If Ern must starve, why do it at her door?

Happily her husband was, as always, blind to what was going on beneath his nose; and so long as he was not disturbed Anne could stifle any pangs of conscience that might trouble her.

Alf, on the other hand, had no pangs to stifle: for to the hardness of the egoist he added the mercilessness of the degenerate. His mental attitude towards the weak was that of the lower animals towards the wounded of their kind. He wanted them out of the way. Indeed, but for his ever-present sense of the Man in Blue at the corner of the street he would have dealt with Ernie, dragging a broken wing, as the maimed rook is dealt with by its mates.
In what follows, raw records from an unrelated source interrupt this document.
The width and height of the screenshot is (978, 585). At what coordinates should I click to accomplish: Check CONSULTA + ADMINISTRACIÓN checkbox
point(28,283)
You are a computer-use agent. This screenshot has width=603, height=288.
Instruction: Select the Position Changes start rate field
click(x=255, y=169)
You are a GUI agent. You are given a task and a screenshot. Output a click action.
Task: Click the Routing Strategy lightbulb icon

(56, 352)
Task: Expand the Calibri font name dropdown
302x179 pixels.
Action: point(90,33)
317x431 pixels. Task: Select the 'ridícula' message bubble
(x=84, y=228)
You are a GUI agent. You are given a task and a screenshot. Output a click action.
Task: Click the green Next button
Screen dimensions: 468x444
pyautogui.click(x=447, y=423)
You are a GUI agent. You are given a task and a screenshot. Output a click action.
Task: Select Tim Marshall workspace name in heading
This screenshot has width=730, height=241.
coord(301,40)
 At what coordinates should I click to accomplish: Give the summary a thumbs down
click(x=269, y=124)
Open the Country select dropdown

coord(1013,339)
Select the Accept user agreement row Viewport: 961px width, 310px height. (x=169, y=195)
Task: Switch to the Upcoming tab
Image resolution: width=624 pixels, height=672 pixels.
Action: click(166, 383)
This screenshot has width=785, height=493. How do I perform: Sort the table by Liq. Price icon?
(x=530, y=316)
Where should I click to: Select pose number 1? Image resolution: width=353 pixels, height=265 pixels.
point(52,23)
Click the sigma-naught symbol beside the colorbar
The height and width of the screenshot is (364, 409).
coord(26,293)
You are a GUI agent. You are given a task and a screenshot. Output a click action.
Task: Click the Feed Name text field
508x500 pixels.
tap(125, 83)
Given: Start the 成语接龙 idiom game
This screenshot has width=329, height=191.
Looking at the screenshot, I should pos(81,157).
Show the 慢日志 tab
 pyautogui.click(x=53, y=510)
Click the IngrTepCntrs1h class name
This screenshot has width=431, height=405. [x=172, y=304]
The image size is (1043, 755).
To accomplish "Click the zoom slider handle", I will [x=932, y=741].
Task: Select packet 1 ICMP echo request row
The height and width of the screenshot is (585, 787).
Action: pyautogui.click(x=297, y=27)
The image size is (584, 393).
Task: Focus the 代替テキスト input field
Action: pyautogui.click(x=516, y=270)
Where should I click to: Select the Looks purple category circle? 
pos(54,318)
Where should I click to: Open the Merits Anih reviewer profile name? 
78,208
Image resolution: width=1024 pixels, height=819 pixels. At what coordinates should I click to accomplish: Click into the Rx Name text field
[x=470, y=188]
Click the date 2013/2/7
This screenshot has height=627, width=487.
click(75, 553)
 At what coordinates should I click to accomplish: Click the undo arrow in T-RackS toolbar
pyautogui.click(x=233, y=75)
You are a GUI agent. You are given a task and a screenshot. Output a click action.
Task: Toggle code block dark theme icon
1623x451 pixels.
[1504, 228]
He eased himself, however, and took characteristic revenge on his brother for the spiritual wrongs that the needy can inflict upon the prosperous by direct action.

At a meeting of the Church of England Men's Society in Old Town, he asked in laboured words and with obvious emotion for the prayers of those present for "a dear one who had gone astrye"; squeezing his eyes and contorting his features in a fashion that led certain ladies of the congregation of St. Michael to whisper among themselves that Mr. Caspar was a very earnest young man.

Even in the C.E.M.S. Alf had few friends and some enemies; and Ernie heard from one of these—whom a sense of duty had compelled to speak—what had passed at the meeting in the Church-room.

Ernie accordingly stopped his brother in the street next day. He looked white and dangerous. Alf knew that look and halted. His heart, too, brought up with a jolt, and then began to patter furiously.

"What's all this, then?" began Ernie, breathing heavily through his nose.

"What's what?"

"At the Men's Society last night. Can't do nothing to help your brother...."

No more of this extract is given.